▸ Written request 1
Could you put the item coordinate data records into a JSON list of strings, one string per line, starting at the first line of the records and stopping after the line that contains "pos(700,325)"? Leave out blank lines.

▸ Text to read
━━━━━━━━━━

One response to contentious monuments, which I’ll label ‘subtraction’, seeks their removal from public places. The case for removing memorials rests on the belief that they either celebrate or are silent about past oppression, and thus perpetuate injustice in the present.

Demands for the removal of monuments are often met with talk of cultural vandalism and comparisons with the iconoclasm of the Taliban or Islamic State. In 2017, then Australian Prime Minister Malcolm Turnbull described proposals to remove or change colonial memorials as ‘Stalinist’.[1] There’s some irony in Turnbull’s statement: many people around the world cheered when statues of Stalin and other Soviet figures were toppled in Eastern Europe after 1989, recognising that those statues represented a political system that had trampled on basic human rights.

Few people, I suspect, would argue for the retention of all monuments, no matter how abhorrent the individuals or causes they commemorate. Who would feel comfortable with seeing Nazi monuments in modern Germany, for example? The real issue is where we draw the line.

How should we decide whether a particular monument meets the threshold for removal? There are a number of questions that can be helpful in making this decision:

  • If the memorial is to an individual, was that person responsible for crimes against humanity or gross violations of human rights, such as genocide, slavery or torture?
  • What was the original purpose and context for the creation of the memorial? Most Confederate memorials in public places in the Southern United States, for example, were not erected in the immediate aftermath of the Civil War as symbols of mourning for the war dead. They were constructed in the twentieth century, during the era of segregation, as symbols of white supremacy.[2]
  • Are the inscriptions on the memorial offensive, or does the monument depict members of particular groups in a derogatory or demeaning manner?
  • Is the location of the memorial problematic? For example, is it on land of particular significance to indigenous people, or will its proximity to an important public building such as a courthouse have a chilling effect on access for people who feel alienated by its presence?

━━━━━━━━━━

▸ Written request 2
Can you continue the text on removing contentious monuments from the point where it stops?

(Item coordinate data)
━━━━━━━━━━

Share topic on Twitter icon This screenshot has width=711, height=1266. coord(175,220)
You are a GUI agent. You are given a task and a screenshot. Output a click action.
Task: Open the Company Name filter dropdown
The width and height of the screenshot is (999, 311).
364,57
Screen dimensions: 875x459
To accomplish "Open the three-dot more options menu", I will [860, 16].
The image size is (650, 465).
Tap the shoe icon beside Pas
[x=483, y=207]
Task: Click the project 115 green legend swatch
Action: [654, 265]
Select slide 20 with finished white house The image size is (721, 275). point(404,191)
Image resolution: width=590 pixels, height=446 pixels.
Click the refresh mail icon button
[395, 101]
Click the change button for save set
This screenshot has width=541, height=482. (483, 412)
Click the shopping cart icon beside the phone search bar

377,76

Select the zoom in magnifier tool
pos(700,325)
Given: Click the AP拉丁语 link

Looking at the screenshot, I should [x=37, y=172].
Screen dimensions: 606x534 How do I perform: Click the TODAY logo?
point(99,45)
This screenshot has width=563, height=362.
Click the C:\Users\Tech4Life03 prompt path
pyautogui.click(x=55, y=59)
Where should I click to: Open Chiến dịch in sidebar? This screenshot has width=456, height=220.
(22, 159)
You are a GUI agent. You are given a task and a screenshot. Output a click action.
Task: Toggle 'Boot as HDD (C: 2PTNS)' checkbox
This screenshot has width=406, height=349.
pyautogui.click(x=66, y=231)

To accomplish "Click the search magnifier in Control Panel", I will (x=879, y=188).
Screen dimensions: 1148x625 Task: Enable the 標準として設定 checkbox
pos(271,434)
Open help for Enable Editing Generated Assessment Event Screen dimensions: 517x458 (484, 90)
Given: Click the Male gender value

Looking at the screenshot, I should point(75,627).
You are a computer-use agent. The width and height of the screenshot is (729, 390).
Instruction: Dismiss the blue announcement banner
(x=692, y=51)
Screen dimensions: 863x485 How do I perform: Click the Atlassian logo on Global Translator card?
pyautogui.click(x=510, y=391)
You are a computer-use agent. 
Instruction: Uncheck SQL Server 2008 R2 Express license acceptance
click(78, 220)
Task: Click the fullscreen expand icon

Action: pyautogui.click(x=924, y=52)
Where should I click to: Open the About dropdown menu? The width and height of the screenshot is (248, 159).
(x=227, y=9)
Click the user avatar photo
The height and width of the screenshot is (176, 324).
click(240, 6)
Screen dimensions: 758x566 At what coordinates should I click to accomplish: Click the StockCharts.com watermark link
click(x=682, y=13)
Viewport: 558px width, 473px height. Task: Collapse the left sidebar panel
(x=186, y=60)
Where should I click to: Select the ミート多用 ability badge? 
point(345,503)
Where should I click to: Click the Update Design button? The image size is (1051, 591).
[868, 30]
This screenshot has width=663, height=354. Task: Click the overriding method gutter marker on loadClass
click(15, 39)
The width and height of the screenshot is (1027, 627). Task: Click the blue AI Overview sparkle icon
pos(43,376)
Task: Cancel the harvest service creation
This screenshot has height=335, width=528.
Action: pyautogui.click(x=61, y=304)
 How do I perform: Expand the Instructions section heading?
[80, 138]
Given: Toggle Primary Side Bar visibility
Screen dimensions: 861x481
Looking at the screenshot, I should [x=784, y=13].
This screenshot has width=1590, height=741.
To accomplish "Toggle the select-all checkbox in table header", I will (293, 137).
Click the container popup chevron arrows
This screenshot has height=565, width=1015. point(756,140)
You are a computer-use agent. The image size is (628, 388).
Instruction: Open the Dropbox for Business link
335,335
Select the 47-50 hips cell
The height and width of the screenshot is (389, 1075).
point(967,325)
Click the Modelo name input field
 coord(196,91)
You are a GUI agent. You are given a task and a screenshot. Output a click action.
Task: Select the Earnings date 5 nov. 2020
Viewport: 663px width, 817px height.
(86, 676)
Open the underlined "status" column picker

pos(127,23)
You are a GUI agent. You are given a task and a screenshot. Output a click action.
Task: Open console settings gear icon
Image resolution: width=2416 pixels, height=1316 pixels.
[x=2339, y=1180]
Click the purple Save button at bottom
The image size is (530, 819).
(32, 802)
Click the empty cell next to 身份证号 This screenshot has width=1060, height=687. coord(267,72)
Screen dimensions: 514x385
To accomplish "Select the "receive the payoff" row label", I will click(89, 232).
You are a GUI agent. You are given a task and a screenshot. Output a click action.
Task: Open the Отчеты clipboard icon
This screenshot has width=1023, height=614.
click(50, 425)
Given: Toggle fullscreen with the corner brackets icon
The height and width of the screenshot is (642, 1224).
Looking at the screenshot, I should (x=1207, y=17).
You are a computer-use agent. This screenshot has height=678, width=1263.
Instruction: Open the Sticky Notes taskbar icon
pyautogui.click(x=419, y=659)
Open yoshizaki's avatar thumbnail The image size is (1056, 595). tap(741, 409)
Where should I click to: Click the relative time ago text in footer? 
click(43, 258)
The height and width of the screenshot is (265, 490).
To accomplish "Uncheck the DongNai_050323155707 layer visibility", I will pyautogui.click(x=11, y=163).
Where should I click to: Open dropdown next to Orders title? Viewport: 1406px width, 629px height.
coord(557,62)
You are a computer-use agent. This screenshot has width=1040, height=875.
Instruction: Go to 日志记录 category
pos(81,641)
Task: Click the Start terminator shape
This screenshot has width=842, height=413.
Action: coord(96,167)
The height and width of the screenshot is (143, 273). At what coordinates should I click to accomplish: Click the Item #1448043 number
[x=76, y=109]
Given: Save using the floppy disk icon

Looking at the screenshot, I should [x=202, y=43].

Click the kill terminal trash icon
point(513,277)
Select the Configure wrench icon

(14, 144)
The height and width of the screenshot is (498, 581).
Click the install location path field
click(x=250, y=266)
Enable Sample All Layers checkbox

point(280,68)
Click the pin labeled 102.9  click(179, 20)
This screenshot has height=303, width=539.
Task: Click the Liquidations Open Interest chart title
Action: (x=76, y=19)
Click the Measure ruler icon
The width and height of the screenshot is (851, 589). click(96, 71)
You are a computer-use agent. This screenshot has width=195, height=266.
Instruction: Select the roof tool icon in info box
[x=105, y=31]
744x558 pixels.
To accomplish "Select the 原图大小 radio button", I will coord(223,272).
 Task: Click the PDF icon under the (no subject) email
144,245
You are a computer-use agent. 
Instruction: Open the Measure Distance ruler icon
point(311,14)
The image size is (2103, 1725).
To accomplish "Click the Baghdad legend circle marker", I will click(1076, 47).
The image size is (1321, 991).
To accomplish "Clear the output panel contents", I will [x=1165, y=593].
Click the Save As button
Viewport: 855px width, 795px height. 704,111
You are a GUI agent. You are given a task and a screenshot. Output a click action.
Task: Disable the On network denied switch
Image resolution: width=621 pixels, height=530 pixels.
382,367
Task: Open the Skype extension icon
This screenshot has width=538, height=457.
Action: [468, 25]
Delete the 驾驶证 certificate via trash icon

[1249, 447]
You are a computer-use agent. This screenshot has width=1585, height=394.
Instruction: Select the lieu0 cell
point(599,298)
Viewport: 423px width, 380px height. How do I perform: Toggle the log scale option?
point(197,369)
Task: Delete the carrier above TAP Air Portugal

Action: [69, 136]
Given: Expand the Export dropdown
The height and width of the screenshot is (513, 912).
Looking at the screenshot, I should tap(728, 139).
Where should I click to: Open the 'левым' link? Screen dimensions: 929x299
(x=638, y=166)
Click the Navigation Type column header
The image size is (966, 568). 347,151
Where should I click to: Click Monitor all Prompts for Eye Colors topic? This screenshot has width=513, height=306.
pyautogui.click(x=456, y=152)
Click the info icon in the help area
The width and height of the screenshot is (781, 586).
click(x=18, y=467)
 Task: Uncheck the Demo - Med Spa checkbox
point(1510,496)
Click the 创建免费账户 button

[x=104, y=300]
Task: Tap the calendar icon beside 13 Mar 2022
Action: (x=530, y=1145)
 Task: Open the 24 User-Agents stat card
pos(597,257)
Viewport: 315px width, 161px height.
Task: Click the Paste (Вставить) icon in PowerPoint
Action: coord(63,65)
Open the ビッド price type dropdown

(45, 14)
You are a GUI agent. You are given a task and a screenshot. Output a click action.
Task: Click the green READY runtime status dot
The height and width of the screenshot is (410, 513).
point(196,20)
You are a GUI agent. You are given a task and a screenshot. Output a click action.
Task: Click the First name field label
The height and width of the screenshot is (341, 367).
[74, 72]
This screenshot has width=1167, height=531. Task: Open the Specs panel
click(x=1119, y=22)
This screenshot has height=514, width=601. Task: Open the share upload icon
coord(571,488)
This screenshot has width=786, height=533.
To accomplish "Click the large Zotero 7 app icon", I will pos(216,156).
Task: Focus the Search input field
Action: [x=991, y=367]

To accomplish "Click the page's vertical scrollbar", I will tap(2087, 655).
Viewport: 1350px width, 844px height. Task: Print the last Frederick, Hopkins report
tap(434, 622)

━━━━━━━━━━

▸ Task output 1
[
  "Share topic on Twitter icon This screenshot has width=711, height=1266. coord(175,220)",
  "You are a GUI agent. You are given a task and a screenshot. Output a click action.",
  "Task: Open the Company Name filter dropdown",
  "The width and height of the screenshot is (999, 311).",
  "364,57",
  "Screen dimensions: 875x459",
  "To accomplish \"Open the three-dot more options menu\", I will [860, 16].",
  "The image size is (650, 465).",
  "Tap the shoe icon beside Pas",
  "[x=483, y=207]",
  "Task: Click the project 115 green legend swatch",
  "Action: [654, 265]",
  "Select slide 20 with finished white house The image size is (721, 275). point(404,191)",
  "Image resolution: width=590 pixels, height=446 pixels.",
  "Click the refresh mail icon button",
  "[395, 101]",
  "Click the change button for save set",
  "This screenshot has width=541, height=482. (483, 412)",
  "Click the shopping cart icon beside the phone search bar",
  "377,76",
  "Select the zoom in magnifier tool",
  "pos(700,325)"
]

▸ Task output 2
  • Does the monument dominate the landscape around it?
  • Has the memorial become a rallying point for groups with hateful ideologies?

This can never be a simple tick-box exercise – it’s not a case of ‘three strikes and you’re out’. Sometimes one factor alone might be enough to warrant a monument’s removal, while in other cases the argument for removal might rest on a combination of factors. In many cases, the best option may be to leave the memorial in place and employ a different strategy for responding to it.

The answers to the questions I’ve posed may not be straightforward. There will usually be differences of historical and artistic interpretation, and divergent perspectives on the memorial’s meaning and impact – the very differences that give rise to division over monuments in the first place. The answers to these questions may also change over time, as interpretations change or new information comes to light. But working through questions like those I’ve proposed may at least help to focus discussion about a memorial’s future.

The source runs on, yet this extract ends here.